La toute jeune entreprise cible deux axes de recherche pour réduire l'empreinte carbone du vin : les bouteilles et les bouchons.

« Il existe aujourd'hui des verriers qui décarbonent leur four avec de l'électricité pour remplacer une partie du gaz, mais il subsiste un problème de disponibilité et de prix, ce qui laisse de la place pour un modèle de verrier 2.0 sur la conception de la bouteille, imagine François Rey. L'idée est de développer un procédé de fusion hybride à l'électricité et à concentration solaire.
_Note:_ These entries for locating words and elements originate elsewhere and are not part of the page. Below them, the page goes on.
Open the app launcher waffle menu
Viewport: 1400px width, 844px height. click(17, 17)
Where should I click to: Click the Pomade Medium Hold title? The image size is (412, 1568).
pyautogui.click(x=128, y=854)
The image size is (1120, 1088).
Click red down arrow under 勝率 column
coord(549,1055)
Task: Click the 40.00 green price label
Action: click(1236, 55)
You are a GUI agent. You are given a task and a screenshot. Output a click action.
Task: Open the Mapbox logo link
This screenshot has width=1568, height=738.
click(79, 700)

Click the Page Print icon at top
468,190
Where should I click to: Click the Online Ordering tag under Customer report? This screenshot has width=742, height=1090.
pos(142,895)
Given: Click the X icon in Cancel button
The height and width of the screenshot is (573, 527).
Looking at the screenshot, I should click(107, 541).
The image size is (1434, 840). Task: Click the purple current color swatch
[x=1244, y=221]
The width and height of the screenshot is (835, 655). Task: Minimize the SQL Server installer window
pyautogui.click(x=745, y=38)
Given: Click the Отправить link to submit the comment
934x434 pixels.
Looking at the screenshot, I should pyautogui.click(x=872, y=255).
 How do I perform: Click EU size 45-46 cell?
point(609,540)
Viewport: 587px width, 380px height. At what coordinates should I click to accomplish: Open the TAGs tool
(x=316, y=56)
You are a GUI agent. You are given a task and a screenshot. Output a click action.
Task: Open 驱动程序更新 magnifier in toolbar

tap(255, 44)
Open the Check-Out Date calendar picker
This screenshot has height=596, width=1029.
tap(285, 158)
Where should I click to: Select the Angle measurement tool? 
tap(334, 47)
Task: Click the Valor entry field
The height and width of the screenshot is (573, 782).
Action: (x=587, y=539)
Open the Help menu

Le four solaire d'Odeillo (dans les Pyrénées-Orientales, NDLR) n'a pas eu le succès commercial escompté mais on a des compétences locales, et c'est probablement le procédé le plus light en empreinte carbone. Nous sommes sur le point de signer un accord avec un laboratoire de recherche (dont il tait le nom pour le moment, NDLR). On sait que ça marche mais il faut ajuster les paramètres et travailler le volet économique. Ensuite nous ferons des tests sur de plus grandes quantités de matière, et en parallèle, nous lançons des travaux de recherche sur les fours électriques, avec l'idée de l'hybridation derrière. »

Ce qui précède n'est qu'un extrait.